Training Workshops — Prashikshan / Karyashala
Beyond awareness, community members need practical skills to take action. Vasundhara Sewa Samiti organizes thematic training workshops on specific issues and skills — including self-help group management and financial literacy, union membership and collective bargaining, health and hygiene practices, public distribution system monitoring, and community issue advocacy. These workshops are conducted in accessible village locations, using experienced facilitators and participatory methods. Separate workshops are organized for SHG members, community organization leaders, para health workers, and other specific groups, ensuring that training content is relevant to participants’ real contexts and practical needs.
Staff Capacity Building — Karyakarta Kshamata Vardhan
The quality of community programs depends directly on the knowledge and skills of field workers. Vasundhara Sewa Samiti invests systematically in the professional development of its field staff through external training programs, workshops, and exposure visits at district, state, and national levels. Staff members are trained on topics including health and sanitation committee strengthening, para-legal skills, RTI facilitation, domestic violence response, water harvesting, mine worker welfare law, and organizational management. This continuous learning culture ensures that the organization’s team remains knowledgeable, motivated, and technically capable of supporting complex community processes.
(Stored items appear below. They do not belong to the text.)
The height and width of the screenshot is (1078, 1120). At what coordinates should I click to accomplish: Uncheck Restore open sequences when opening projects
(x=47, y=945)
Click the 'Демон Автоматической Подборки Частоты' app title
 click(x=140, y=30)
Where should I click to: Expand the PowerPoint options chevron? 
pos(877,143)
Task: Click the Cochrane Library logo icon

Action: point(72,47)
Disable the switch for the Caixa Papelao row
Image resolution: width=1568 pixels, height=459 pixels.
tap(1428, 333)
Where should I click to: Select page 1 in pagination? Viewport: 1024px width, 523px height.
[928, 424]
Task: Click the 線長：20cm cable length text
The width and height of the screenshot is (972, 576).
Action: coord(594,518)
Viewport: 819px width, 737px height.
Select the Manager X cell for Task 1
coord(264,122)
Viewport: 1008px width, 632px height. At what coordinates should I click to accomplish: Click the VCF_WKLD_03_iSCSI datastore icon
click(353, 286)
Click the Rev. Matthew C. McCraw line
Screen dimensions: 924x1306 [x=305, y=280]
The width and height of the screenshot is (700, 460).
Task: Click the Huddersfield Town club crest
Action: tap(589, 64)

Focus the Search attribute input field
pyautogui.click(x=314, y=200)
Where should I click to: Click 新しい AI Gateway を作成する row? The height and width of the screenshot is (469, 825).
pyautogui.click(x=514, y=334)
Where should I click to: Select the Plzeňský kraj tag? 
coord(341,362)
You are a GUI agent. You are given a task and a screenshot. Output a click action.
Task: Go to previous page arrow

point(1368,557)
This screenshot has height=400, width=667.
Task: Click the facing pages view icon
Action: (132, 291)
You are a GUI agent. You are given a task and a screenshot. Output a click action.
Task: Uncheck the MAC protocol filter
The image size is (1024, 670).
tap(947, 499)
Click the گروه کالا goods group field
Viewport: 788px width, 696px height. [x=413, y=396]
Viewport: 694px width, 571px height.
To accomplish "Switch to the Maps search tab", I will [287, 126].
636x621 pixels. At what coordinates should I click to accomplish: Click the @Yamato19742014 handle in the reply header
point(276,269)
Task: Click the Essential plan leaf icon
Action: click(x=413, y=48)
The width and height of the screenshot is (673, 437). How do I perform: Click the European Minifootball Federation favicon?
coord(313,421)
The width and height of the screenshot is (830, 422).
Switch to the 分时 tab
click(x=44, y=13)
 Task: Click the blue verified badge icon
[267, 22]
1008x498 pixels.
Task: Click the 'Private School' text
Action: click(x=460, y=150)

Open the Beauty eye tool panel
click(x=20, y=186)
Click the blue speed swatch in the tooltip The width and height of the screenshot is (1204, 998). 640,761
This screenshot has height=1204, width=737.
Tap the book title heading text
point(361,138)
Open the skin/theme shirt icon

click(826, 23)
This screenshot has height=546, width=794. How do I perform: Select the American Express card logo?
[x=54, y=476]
School Development — Shiksha Vikas Karyakram
Education is a pathway out of poverty and discrimination, but children from Dalit and marginalized communities in remote areas face enormous barriers to accessing and completing quality schooling. Vasundhara Sewa Samiti runs two community schools in villages where government schools are more than 3 kilometers away — making education accessible for children in remote dhanis. The schools primarily serve SC, ST, and OBC children. In addition to running schools, the organization supports School Management Committees in government schools, helping parents become active participants in school governance, monitoring mid-day meals and teacher attendance, reviewing budgets, and planning improvements. Annual parent meetings are held to review academic results and financial accounts, ensuring transparency and accountability.
Women’s Fortnight — Mahila Pakhwada
Women’s empowerment requires dedicated, focused spaces where women can learn about their rights, build solidarity, and take collective action against violence and discrimination. The annual Women’s Fortnight is a week-long intensive program focused on women’s legal rights, protection against domestic violence, and women’s entitlements under government schemes. The event includes awareness sessions, interactive competitions on women’s issues, cultural performances, and the felicitation of women community leaders. It creates a powerful collective experience that reinforces women’s sense of agency, dignity, and community support — and strengthens the organization’s women’s network across villages.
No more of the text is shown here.